Recently, a two-star Chinese General, Liu Yazhou, warned the Communist Party and his People’s Liberation Army colleagues that, “China must either embrace US-style democracy or accept Soviet-style collapse”.
He continued: “If a system fails to let its citizens breathe freely and release their creativity to the maximum extent, and fails to place those who best represent the system and its people into leadership positions, it is certain to perish.”
These warnings were contained in an article he published in Hong Kong’s Phoenix magazine which is widely circulated in mainland china. Normally, such politically sensitive commentary would be extinguished immediately and the commentator jailed. However, somebody in the power elite is letting this general get away with murder. One wonders why. Particularly when his comments question the fundamentals of the state. Minor dissenters have had their careers and lives destroyed for less.
Something else is going on here.
Before commenting this issue further, let’s take a look at some of the fundamentals of Chinese society today. As you will read, none of these fundamentals provide fertile soil for criticism of the government. Thus General Liu's comments are both extraordinary and courageous. They remind me of two other courageous men in recent Chinese history - Prime Minister Liu Shao Qi, and General Peng De Huai who criticised Chairman Mao's disastrous policies and who paid a heavy price for doing so. They were true patriots.
Some fundamentals of the current system
China is a one party state: The Communist Party controls everything and will not tolerate dissent. Historically, China has always been a one-party state - a top-down society governed by an emperor for over two millennia, and by the Party since 1949. Nothing much has changed. Confucian philosophy supports this type of political structure.
China is a collective: It has always been thus. The harmony of the group is regarded as more important than the rights of any individual. The stability of the state is more important than human rights. These are fundamental values held by most Chinese people.
Respect for authority: Most Chinese people think of the government as a parent who is responsible for the welfare of the family. They expect the government to make decisions and to take care of them. It is only when the government fails in its duty of care that the people revolt.
Peasants: 700 or 800 million dirt-poor peasants in the hinterland of this vast country don’t care about politics. They only care about parish-pump basics. They never think about, let alone discuss, alternative systems of government. Should they ever become rich, their thinking would remain the same.
Wealth: Money - not politics or religion - is worshiped in China. I have friends here who are recent converts to Buddhism, not because they long for inner peace, but because they want to pray for wealth. Chairman Mao was right to label Buddhism in China as a superstition.
Middle-class Chinese: Many members of this growing segment of Chinese society swallow their dislike for the one-party system because at the moment they are benefiting from it. They are growing richer, and in China to be rich is glorious (quote from Deng Xiao Ping). Wealth gives them access to government patronage. At the moment they are not about to bite the hand that feeds them. The middle-class is selfish. It will take a severe recession to get these cynics grumbling openly.

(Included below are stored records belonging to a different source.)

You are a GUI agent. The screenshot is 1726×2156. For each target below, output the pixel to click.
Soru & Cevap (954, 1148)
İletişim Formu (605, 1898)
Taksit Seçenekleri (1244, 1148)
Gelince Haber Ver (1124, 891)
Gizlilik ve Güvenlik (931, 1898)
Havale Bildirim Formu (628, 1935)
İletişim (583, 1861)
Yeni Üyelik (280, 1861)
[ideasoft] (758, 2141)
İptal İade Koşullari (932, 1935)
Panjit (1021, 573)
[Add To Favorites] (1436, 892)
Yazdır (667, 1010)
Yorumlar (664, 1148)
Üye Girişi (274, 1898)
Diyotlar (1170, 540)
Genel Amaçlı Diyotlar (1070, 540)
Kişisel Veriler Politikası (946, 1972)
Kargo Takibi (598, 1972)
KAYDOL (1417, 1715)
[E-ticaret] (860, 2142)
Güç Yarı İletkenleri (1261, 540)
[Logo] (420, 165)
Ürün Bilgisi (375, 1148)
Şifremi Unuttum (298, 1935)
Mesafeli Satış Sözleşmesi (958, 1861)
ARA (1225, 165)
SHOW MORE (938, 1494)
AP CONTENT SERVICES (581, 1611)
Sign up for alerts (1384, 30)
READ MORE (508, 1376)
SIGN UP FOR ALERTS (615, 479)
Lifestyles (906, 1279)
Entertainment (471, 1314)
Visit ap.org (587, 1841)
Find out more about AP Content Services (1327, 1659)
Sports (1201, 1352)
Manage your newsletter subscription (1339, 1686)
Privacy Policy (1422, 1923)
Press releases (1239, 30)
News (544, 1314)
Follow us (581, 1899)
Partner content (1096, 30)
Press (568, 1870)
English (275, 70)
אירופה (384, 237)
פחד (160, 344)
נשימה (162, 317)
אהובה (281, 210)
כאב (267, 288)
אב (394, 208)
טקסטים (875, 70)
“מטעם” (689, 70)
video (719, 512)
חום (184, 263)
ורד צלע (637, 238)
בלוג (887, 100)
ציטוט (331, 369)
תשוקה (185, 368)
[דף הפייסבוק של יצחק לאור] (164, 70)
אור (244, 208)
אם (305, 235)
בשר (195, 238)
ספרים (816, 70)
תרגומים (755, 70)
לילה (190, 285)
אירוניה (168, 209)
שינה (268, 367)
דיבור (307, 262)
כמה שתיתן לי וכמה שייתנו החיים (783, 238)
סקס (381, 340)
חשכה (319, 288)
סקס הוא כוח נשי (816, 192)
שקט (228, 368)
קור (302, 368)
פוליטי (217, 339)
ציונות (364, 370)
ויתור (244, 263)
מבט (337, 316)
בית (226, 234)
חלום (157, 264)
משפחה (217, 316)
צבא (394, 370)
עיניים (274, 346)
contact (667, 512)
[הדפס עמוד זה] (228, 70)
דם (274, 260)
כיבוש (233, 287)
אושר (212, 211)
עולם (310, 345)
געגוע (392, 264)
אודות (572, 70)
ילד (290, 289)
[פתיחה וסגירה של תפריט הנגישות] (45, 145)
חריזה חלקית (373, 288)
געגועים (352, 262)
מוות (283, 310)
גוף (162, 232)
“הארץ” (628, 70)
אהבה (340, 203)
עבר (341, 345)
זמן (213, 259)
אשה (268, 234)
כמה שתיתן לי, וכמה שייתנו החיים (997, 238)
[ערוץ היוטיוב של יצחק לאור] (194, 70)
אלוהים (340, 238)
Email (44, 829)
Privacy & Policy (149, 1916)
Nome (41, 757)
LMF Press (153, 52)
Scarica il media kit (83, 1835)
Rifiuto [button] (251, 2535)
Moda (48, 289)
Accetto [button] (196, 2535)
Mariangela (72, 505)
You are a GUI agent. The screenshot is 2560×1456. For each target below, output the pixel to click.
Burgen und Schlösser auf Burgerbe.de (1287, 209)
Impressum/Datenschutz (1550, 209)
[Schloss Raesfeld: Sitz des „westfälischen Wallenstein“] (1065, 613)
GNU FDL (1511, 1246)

Educated and talented people: These folk who are not part of the power-elite, are the only group in china who are dissatisfied with the current system. In reality, they pose no threat to the existing structure because: (i) the government keeps a close eye on them and punishes any public expression of dissatisfaction; and (ii) they are an underground minority. Their numbers are such a small proportion of China’s 1.3 billion population that they can generally be ignored. They have no power base.